======== Material provided ========
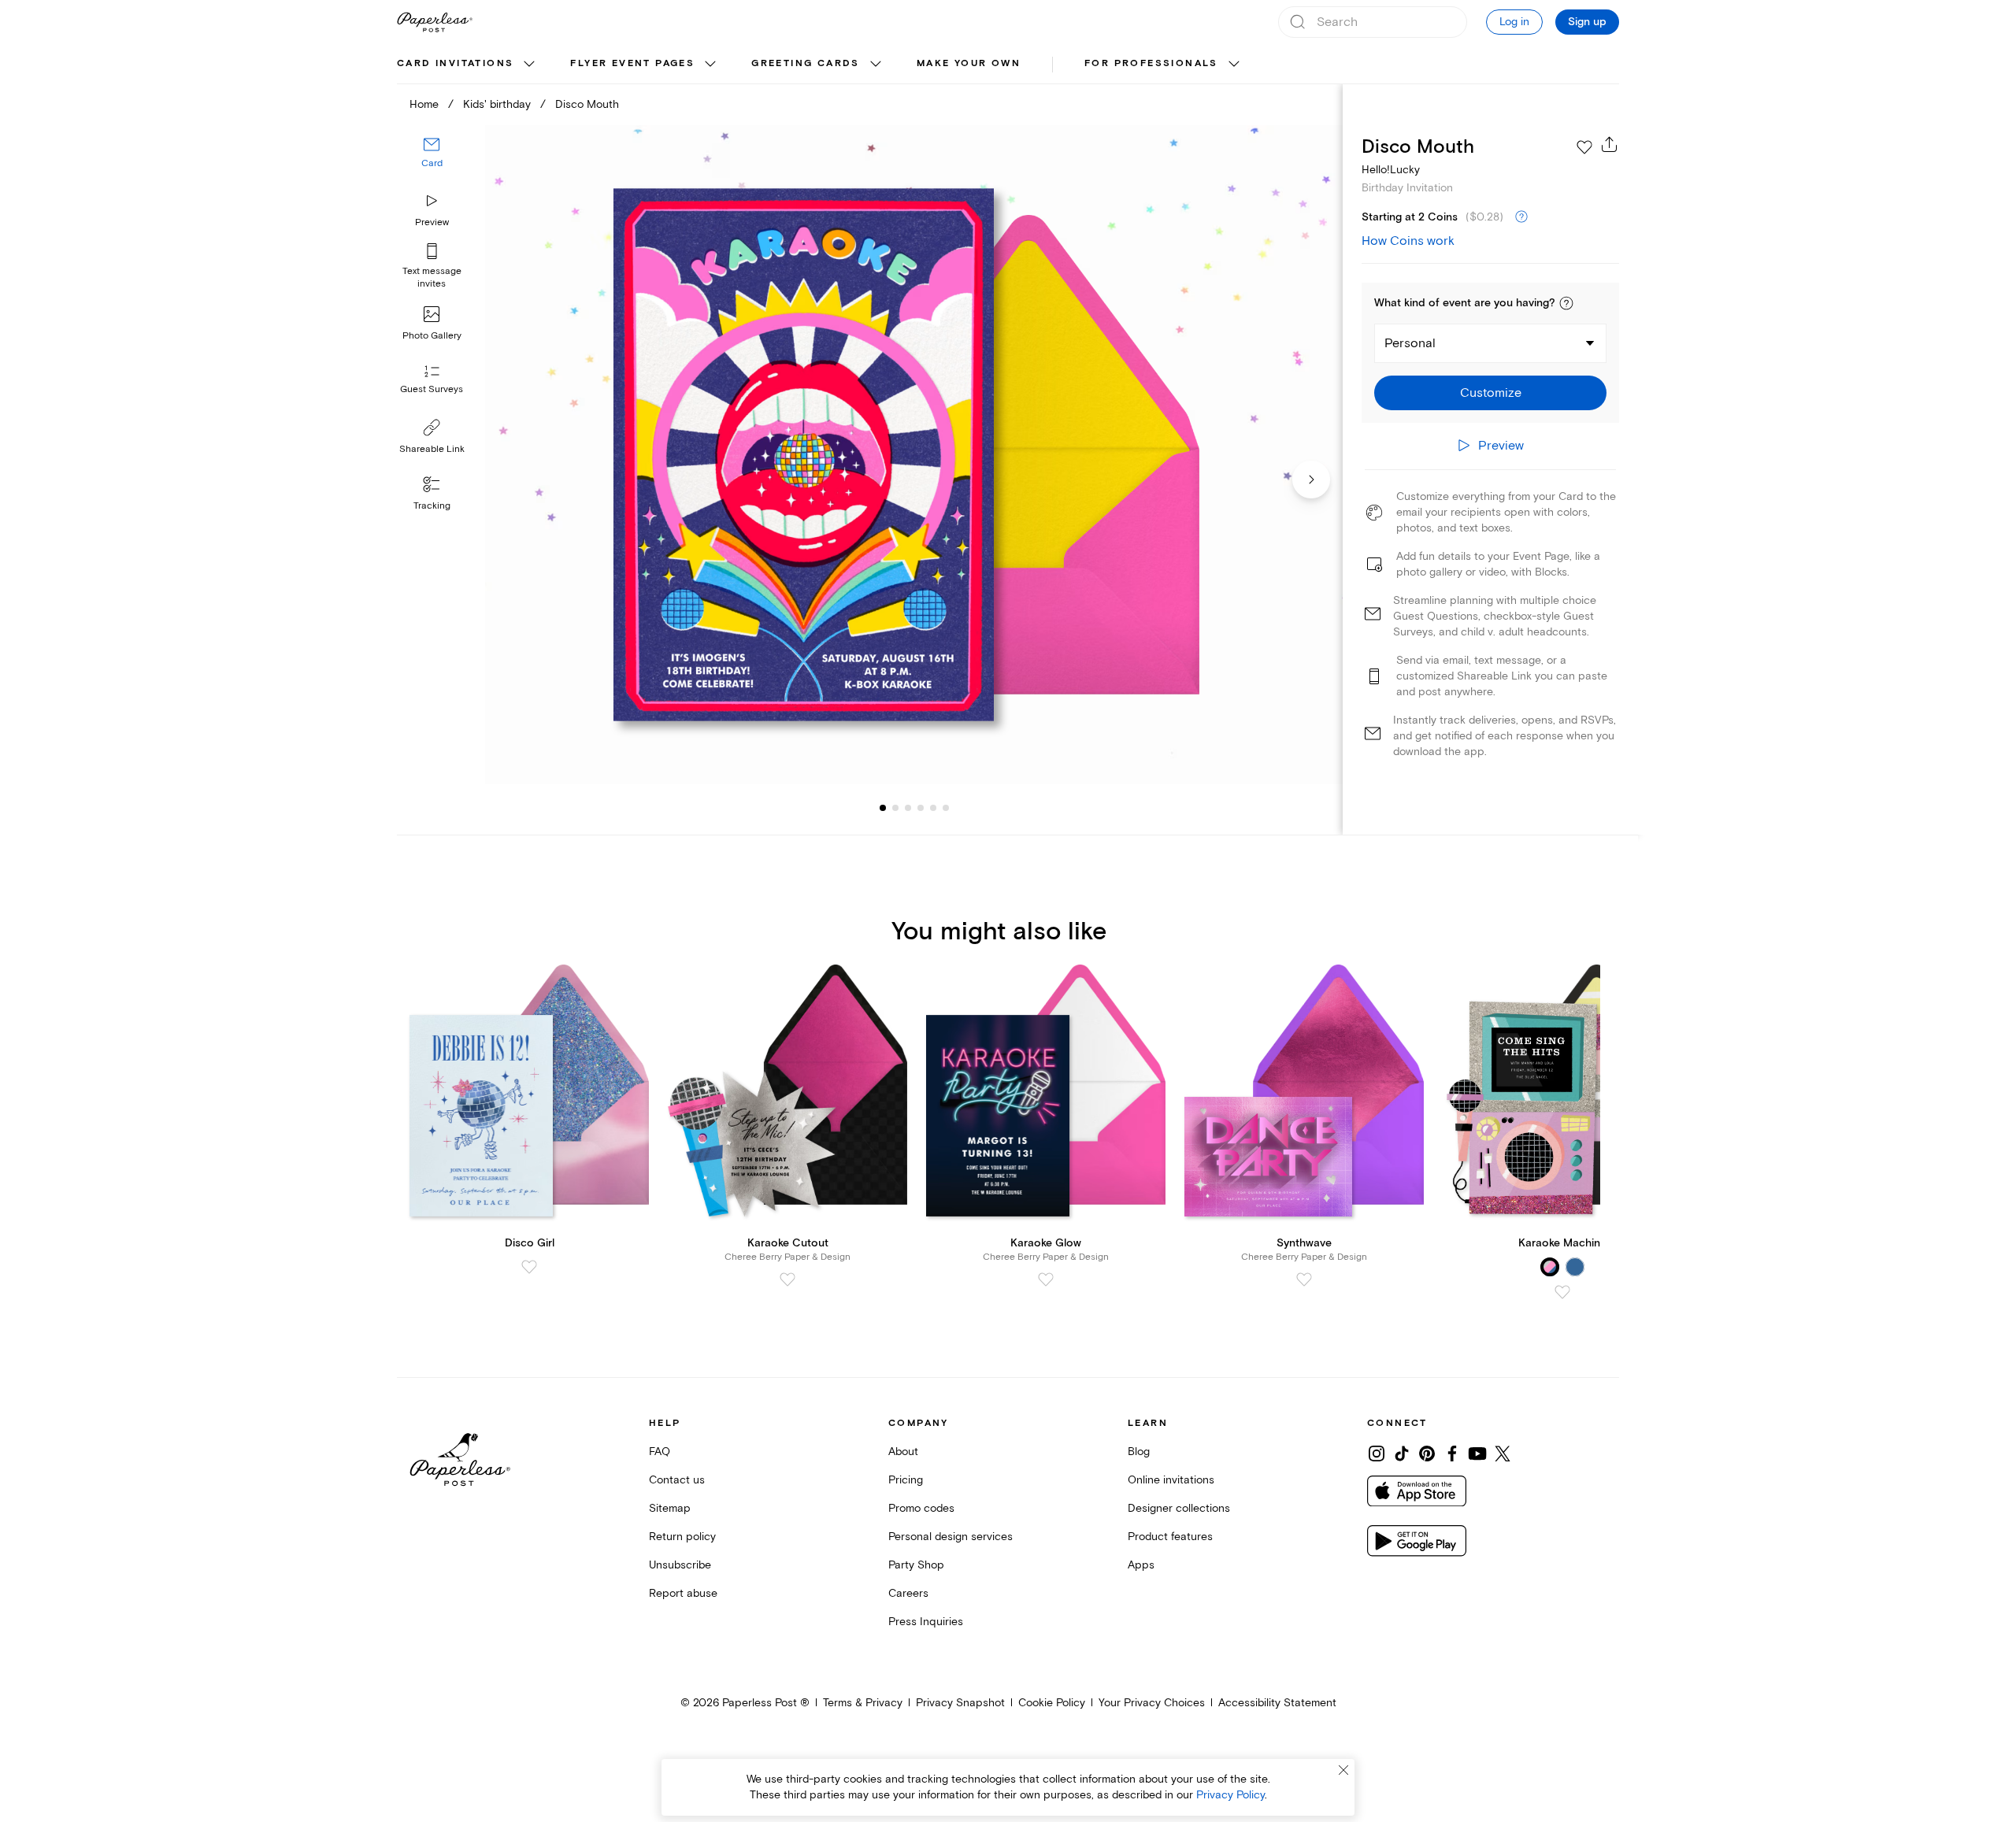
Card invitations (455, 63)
========
======== Material provided ========
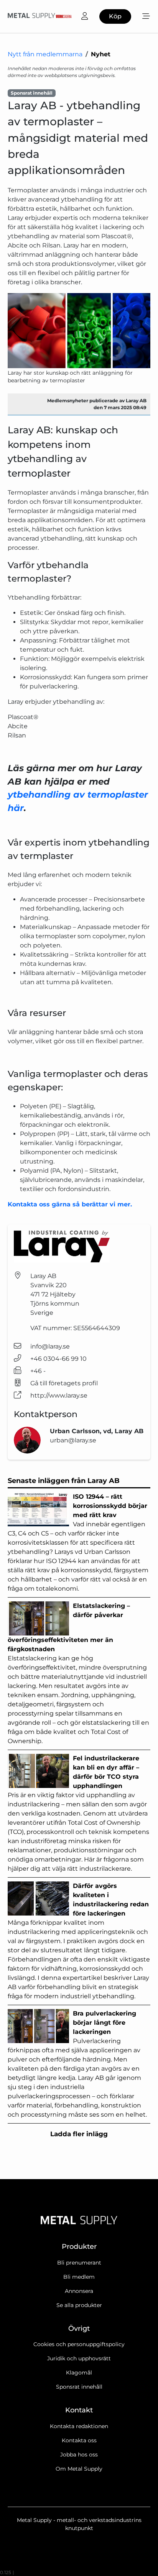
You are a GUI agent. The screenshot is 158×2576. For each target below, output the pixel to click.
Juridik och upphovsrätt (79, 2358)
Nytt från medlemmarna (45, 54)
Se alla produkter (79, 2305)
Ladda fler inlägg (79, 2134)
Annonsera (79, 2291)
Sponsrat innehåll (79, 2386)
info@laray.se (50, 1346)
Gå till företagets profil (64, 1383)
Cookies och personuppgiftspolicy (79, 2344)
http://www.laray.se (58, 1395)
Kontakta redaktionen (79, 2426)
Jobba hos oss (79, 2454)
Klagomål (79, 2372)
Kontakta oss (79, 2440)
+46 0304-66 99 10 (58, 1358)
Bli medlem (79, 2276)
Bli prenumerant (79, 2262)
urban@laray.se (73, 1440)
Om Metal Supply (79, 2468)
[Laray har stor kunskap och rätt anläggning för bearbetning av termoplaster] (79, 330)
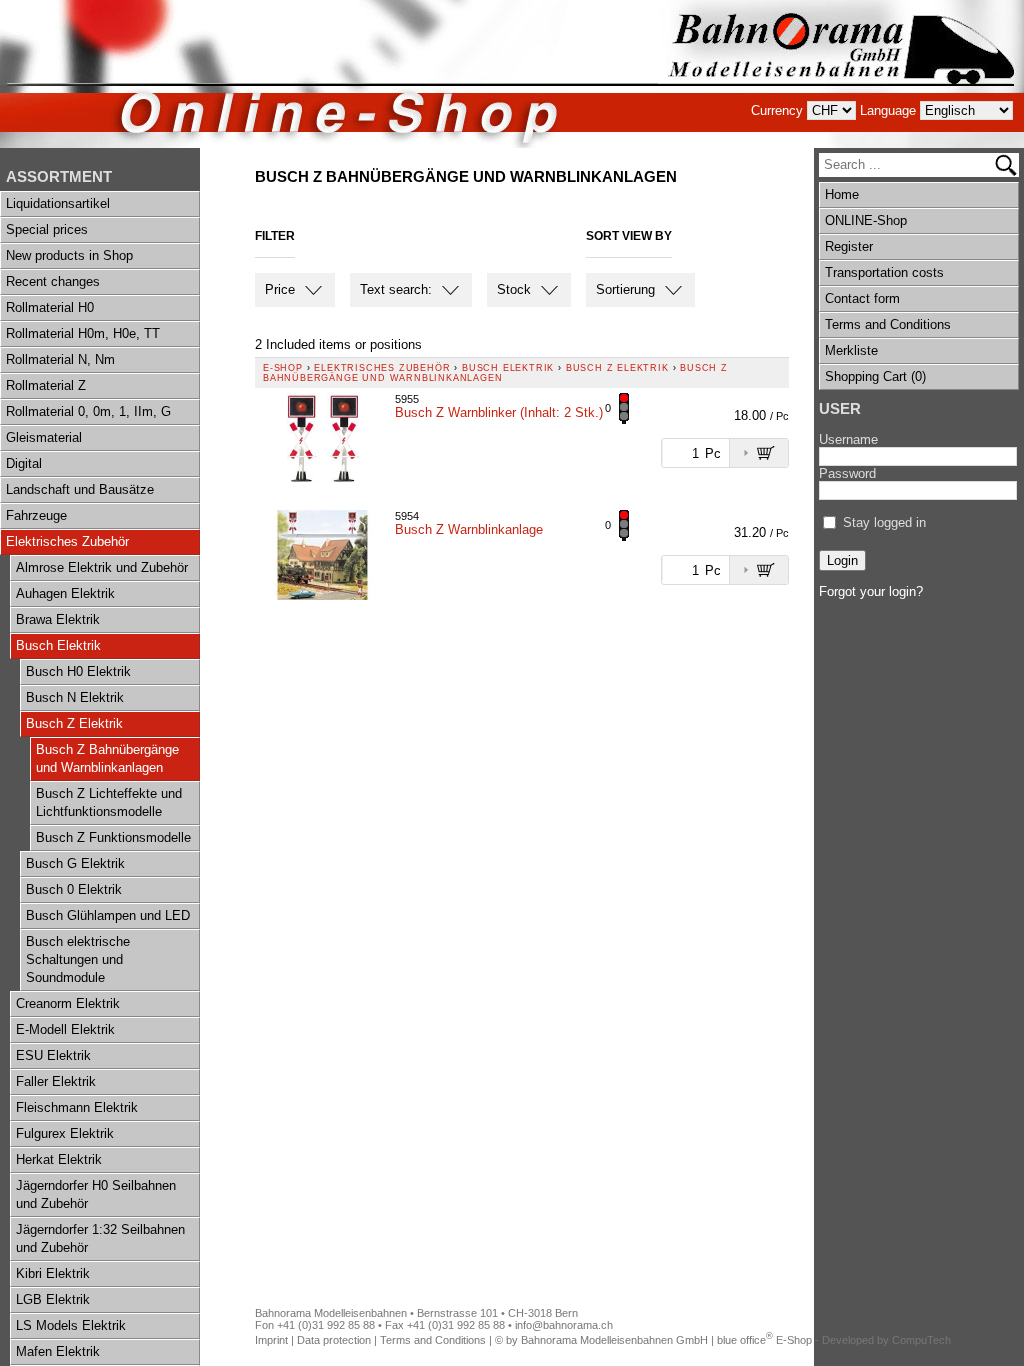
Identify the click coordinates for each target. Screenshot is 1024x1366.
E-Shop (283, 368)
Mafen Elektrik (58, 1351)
========
Repeat only the stretch of data above that runs from the line with "info@laray.se (50, 1346)" to the line with "Mafen Elektrik (58, 1351)". Keep both end lines; exclude pictures.

info@laray.se (50, 1346)
Gå till företagets profil (64, 1383)
Cookies och personuppgiftspolicy (79, 2344)
http://www.laray.se (58, 1395)
Kontakta redaktionen (79, 2426)
Jobba hos oss (79, 2454)
Klagomål (79, 2372)
Kontakta oss (79, 2440)
+46 0304-66 99 10 (58, 1358)
Bli medlem (79, 2276)
Bli prenumerant (79, 2262)
urban@laray.se (73, 1440)
Om Metal Supply (79, 2468)
[Laray har stor kunskap och rätt anläggning för bearbetning av termoplaster] (79, 330)
Identify the click coordinates for each target. Screenshot is 1024x1366.
E-Shop (283, 368)
Mafen Elektrik (58, 1351)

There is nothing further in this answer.